Excerpted records START

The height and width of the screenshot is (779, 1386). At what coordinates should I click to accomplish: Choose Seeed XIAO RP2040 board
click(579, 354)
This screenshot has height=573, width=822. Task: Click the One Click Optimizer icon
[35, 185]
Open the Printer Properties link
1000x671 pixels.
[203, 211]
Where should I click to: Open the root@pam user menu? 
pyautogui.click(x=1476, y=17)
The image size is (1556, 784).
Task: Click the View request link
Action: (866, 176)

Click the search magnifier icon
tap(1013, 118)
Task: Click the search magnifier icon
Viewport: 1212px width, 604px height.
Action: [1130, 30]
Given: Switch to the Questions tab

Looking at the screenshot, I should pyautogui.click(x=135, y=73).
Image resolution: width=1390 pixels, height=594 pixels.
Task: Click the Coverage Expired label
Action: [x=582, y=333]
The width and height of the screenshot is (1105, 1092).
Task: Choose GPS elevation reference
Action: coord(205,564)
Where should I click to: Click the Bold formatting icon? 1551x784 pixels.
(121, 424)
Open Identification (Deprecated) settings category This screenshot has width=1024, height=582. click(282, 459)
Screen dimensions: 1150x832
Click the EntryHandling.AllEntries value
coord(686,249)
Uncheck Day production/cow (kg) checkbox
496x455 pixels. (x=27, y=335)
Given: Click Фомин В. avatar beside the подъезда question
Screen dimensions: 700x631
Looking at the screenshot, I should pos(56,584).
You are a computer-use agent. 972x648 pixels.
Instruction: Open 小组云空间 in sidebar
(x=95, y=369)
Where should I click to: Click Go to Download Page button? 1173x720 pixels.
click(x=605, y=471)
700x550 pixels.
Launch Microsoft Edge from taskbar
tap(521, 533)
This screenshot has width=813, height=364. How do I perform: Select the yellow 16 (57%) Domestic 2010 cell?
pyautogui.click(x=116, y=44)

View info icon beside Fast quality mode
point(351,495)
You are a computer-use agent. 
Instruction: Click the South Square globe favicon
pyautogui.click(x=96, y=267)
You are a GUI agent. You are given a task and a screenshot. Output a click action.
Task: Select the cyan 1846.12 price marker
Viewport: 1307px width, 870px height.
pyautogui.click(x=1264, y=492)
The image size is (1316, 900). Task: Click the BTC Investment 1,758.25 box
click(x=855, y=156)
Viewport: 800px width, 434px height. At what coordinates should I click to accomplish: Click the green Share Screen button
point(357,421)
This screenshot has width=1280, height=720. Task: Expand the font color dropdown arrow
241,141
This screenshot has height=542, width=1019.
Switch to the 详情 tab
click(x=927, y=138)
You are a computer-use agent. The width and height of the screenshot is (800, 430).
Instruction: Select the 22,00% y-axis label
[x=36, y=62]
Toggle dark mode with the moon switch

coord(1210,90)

Excerpted records END

▶ Task details:
Each line containing "agent" belongs in the answer; pick these out of the material and copy them.

▶ Written solution:
You are a computer-use agent. 972x648 pixels.
You are a computer-use agent. 
You are a GUI agent. You are given a task and a screenshot. Output a click action.
You are a computer-use agent. The width and height of the screenshot is (800, 430).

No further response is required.